La Dernière Chevalerie
Un métrage, une image : Les Chevaliers de la
Table ronde (1953)
Le style statique et impersonnel de
Thorpe subit ici une sorte de transfiguration, à l’unisson de la dimension mystique
de la narration : on s’attendait à un sommet d’académisme hollywoodien,
nous séduit une démonstration de classicisme serein. Certes certains
cinéphiles, cyniques ou lucides, se gausseront de (re)découvrir l’aventurière Ava Gardner
en nonne immaculée déguisée, cette balance maccarthyste de Robert Taylor en étalon
de vraie-fausse trahison, donc adoubé modèle de fidélité.

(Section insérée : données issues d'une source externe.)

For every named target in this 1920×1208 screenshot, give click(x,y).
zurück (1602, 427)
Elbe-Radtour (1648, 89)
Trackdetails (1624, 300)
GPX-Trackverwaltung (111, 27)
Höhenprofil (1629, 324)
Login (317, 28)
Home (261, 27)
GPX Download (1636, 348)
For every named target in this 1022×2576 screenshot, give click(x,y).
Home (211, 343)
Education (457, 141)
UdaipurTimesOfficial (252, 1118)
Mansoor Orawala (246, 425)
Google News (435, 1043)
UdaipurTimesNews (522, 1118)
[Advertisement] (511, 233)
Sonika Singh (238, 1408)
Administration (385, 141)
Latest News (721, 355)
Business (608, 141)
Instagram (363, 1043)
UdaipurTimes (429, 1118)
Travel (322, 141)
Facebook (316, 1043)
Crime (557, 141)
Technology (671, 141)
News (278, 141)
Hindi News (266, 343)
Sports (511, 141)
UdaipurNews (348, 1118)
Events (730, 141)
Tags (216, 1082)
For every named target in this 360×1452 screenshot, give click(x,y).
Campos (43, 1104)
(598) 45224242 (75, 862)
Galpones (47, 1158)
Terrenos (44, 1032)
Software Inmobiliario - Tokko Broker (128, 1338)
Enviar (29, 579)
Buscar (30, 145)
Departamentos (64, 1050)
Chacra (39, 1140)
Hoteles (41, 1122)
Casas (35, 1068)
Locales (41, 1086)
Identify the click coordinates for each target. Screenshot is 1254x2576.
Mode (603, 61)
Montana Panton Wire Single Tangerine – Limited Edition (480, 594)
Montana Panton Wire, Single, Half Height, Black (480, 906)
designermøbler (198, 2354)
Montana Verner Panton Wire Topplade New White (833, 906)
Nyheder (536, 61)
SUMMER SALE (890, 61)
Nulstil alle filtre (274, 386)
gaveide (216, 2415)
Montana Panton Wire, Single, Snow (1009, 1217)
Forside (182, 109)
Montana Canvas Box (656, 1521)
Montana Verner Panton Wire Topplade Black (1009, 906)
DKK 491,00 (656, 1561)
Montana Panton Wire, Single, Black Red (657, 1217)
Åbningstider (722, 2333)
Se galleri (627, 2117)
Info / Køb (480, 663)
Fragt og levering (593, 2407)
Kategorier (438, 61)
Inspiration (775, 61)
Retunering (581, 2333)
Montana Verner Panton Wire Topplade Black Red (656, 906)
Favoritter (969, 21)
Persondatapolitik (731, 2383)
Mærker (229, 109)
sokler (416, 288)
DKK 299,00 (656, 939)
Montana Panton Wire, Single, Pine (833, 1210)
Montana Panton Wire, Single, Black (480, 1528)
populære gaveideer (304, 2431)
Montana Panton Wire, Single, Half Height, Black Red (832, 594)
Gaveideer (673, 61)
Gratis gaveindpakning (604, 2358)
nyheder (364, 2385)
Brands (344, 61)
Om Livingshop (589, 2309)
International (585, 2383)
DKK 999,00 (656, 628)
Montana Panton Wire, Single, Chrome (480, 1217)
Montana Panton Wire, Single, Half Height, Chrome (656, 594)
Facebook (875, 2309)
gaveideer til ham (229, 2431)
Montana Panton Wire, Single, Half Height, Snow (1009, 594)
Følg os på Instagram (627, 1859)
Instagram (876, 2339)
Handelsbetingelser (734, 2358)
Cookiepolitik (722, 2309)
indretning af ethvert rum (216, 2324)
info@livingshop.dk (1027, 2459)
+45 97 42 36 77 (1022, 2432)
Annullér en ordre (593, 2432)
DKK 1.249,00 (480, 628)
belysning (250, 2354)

Cependant ceci ne
saurait suffire à réduire à l’égard du film habile la fameuse suspension
d’incrédulité, ni amoindrir ses trop peu remarquées qualités. Premier métrage
de la MGM en Scope et stéréo, in situ tourné, par une grève – de mécontents
figurants, fi des fournisseurs de carburant – à peine dérangé, retardé, Les
Chevaliers de la Table ronde bénéficie ainsi d’une
convergence de gens de talent(s), qu’il s’agisse du compositeur Miklós Rózsa,
alors à l’œuvre entre Ivanhoé
(1952) et La Perle noire (1953), déjà et encore de Thorpe, du costumier Roger
K. Furse (Hamlet, Olivier, 1948 ou Les Amants du Capricorne,
Hitchcock, 1949), du décorateur Alfred Junge, partenaire des chers Archers, du directeur
de la photographie Freddie Young (La Vie passionnée de Vincent van Gogh,
Minnelli, 1956 ou Lawrence d’Arabie, Lean, 1962), du producteur Pandro S. Berman,
pilier de la firme au lion, d’un casting
choral et local impeccable, bravo au beau trio que constituent le bienvenu tandem précité, Mel Ferrer rajouté ;
n’oublions les éphémères mais sincères Anne Crawford & Maureen Swanson. Les
trois scénaristes crédités, Talbot Jennings, Jan Lustig et Noel Langley,
signent aussi un digest jamais
indigeste de la légende arthurienne, dont la construction dose avec une souple
aisance, un équilibre intrépide, dialogues ad
hoc et accumulation d’action,
divertissement bon enfant et tumulte adulte. Poétique et politique, l’opus prend aujourd’hui une résonance
particulière, moins douce qu’amère, cf. l’actuel état de l’Angleterre, bateau
ivre almost à la dérive. Au-delà du
mélodrame sentimental, du conte en couleurs et douleurs, à demi adultérin, à
demi saint, Les Chevaliers de la Table ronde donne à voir indeed la (re)naissance d’une nation,
dispose d’un prologue d’utopie, d’un épilogue de mélancolie, quête experte,
laïque et christique, d’une noble concorde, que contaminent la déprime des rivalités
d’héritiers, les fourberies des félons, le dilemme un brin cornélien de la
couronne et du cœur, du public et du privé, du bonheur simple, incomplet, d’un
mariage à moitié arrangé, des exigences et des souffrances d’une féodalité réformée.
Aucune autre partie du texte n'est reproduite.